The only Democrat in Louisiana’s congressional delegation, U.S. Rep. Cedric Richmond also defeated his opponents to reach a fourth term representing the 2nd District, which includes most of New Orleans and runs up the Mississippi River into part of Baton Rouge. Richmond’s main challenger was Baton Rouge mayor Kip Holden, a Democrat.
U.S. HOUSE-OPEN SEATS
Two Republicans will face off in the Dec. 10 election for the open 3rd District U.S. House seat representing southwest and south central Louisiana: Public Service Commissioner Scott Angelle, the third-place finisher in last year’s governor’s race, and former sheriff’s Capt. Clay Higgins, dubbed the “Cajun John Wayne.”
The two men bested 10 other candidates, including Republican businessmen Greg Ellison and Gus Rantz, Republican former state Rep. Brett Geymann and Democrat Larry Rader, president of the Port of Iberia.
Louisiana’s 4th Congressional District seat representing northwest Louisiana also won’t be decided until a runoff. As the lone Democrat, Shreveport lawyer Marshall Jones locked up a runoff spot. He’ll face Republican state Rep. Mike Johnson of Benton.
The two were the highest vote-getters of eight contenders. Other Republicans who had been vying for the job included Shreveport cardiologist Trey Baucum, Shreveport City Council member Oliver Jenkins, Shreveport lawyer Rick John and former state Sen. Elbert Guillory of Opelousas.
The seats are open because Boustany and Fleming ran for the Senate instead of re-election.
Voters in south Louisiana chose Republican Jimmy Genovese to be a new justice for the Louisiana Supreme Court’s 3rd District representing the Lafayette and Lake Charles areas. Also in the southwest and stretching into central Louisiana, Republican Mike Francis bested three opponents for a seat on Louisiana’s utility regulatory board, the Public Service Commission.
There were six proposals to change the Louisiana Constitution.
— Voters approved Amendment 1, which will enact residency, education and experience qualifications for new registrars of voters.
— Voters rejected Amendment 2, which would have given Louisiana’s four public college system management boards the authority to change tuition and fee rates on college campuses without needing approval from state lawmakers.
— Voters rejected Amendment 3, which would have done away with a tax break that allows businesses to deduct the federal income taxes they pay from their state tax liability. Corporations in exchange would have been taxed at a flat rate of 6.5 percent, rather than varying rates from 4 percent to 8 percent, starting in 2017.
— Voters approved Amendment 4, which will exempt the surviving spouses of military personnel, police officers or firefighters killed in the line of duty from having to pay local property taxes on their homes.

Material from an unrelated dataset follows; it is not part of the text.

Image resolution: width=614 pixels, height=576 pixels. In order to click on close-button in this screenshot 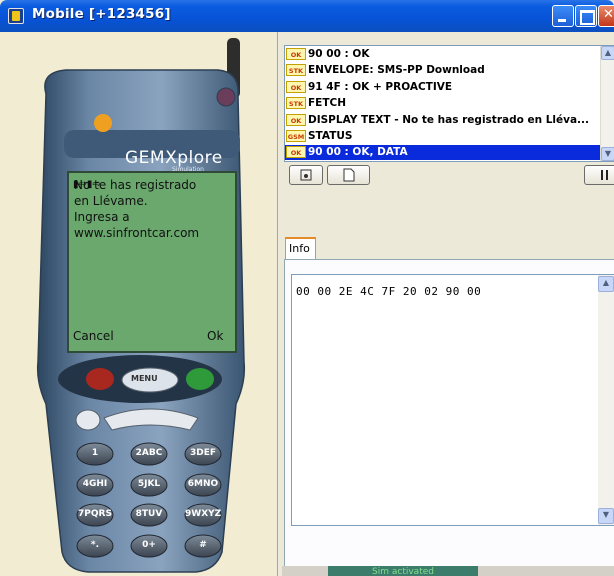, I will do `click(606, 16)`.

— Voters approved Amendment 5, which will create a new Revenue Stabilization Trust Fund to be filled with oil and gas revenue and corporate taxes when those collections are higher than usual. Once the fund reaches $5 billion, up to 10 percent could be spent on construction projects and roadwork. Another portion of oil and gas money will pay down state retirement debt.
— Voters rejected Amendment 6, which would have made it easier for lawmakers to tap into protected funds when the state faces financial troubles.